What you should do: Your task is to repeat exactly the lines from the one with "You are a GUI" through the end of the records, both included; please leave the pictures out.

Records provided:
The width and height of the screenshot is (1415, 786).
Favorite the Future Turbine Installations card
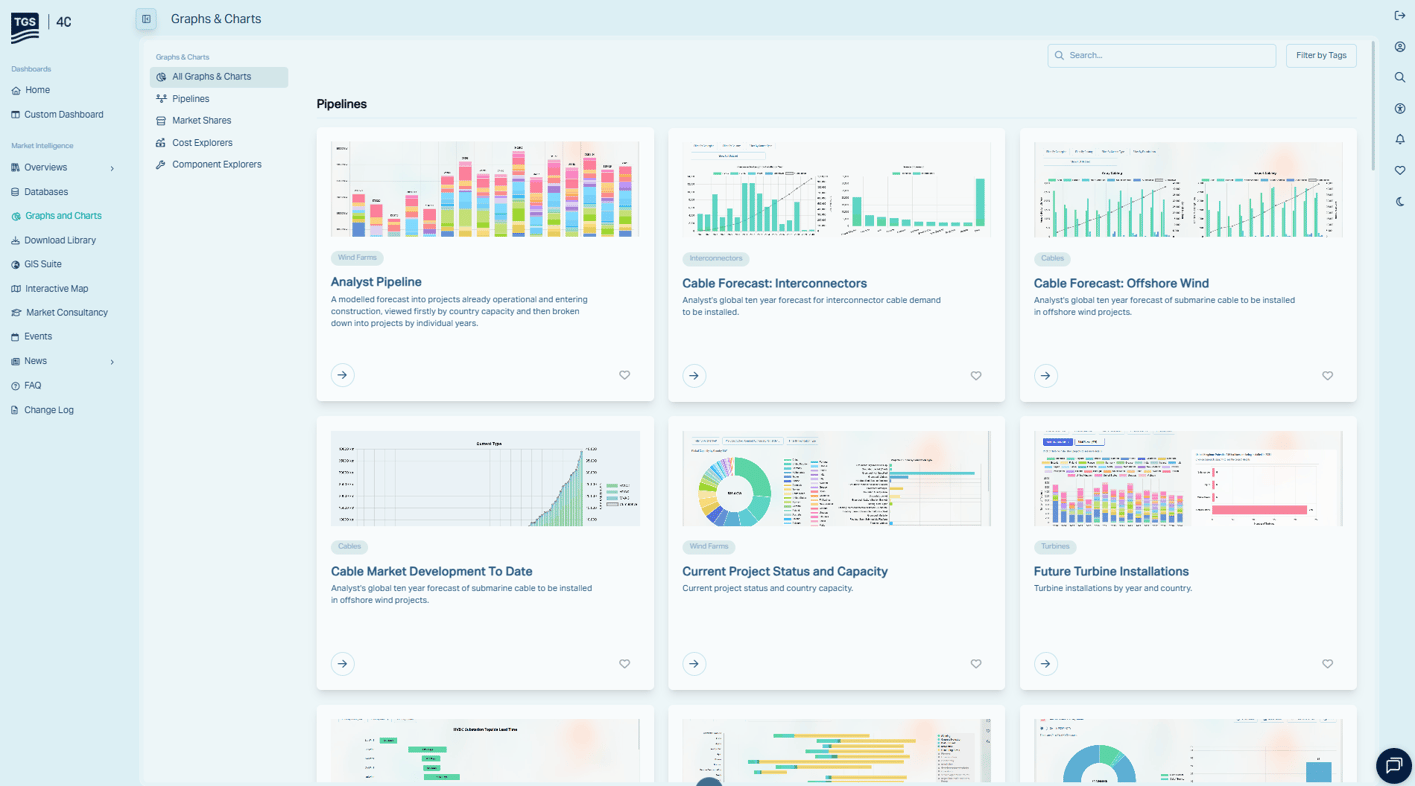coord(1327,664)
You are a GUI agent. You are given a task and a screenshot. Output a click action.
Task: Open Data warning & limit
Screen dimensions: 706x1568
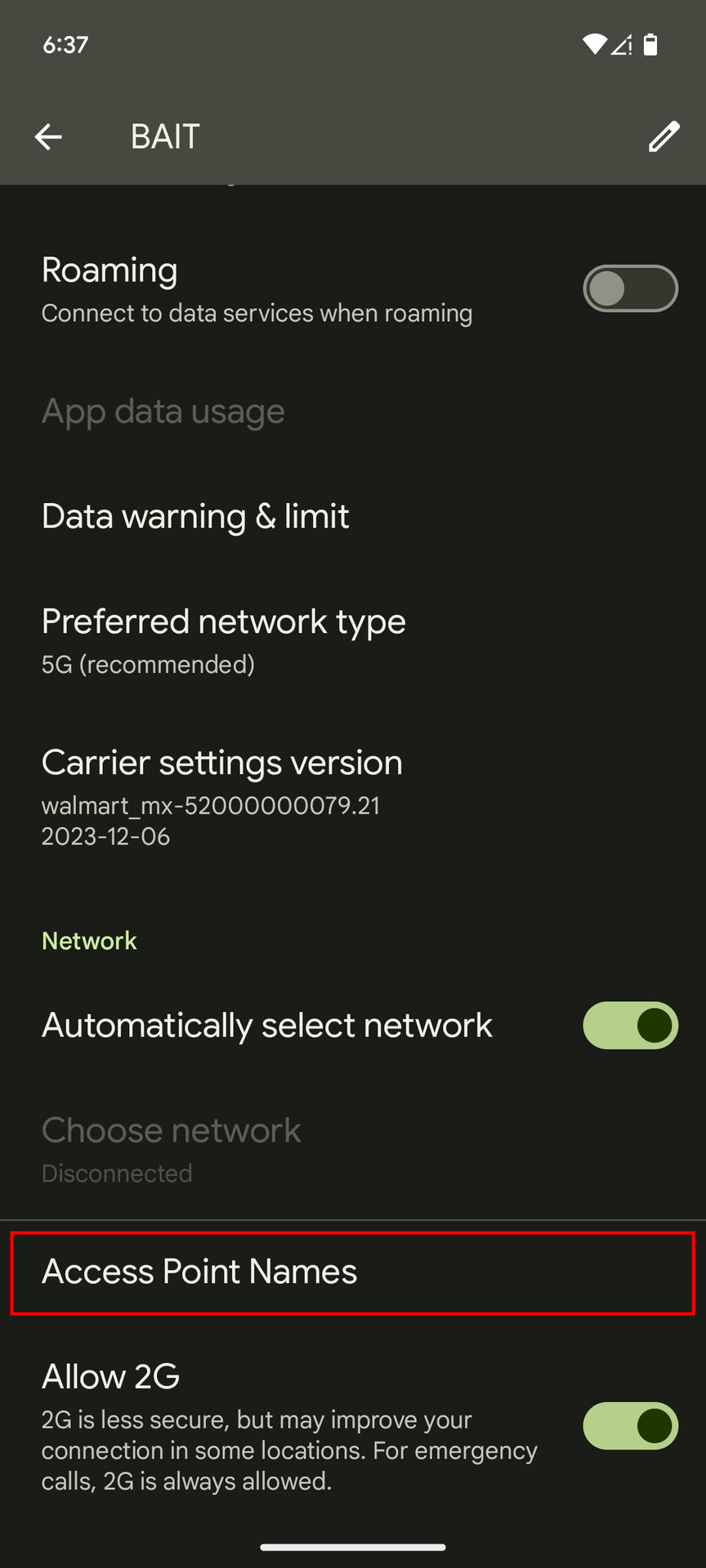(195, 516)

Response to the task:
You are a GUI agent. You are given a task and a screenshot. Output a click action.
Task: Open Data warning & limit
Screen dimensions: 706x1568
(195, 516)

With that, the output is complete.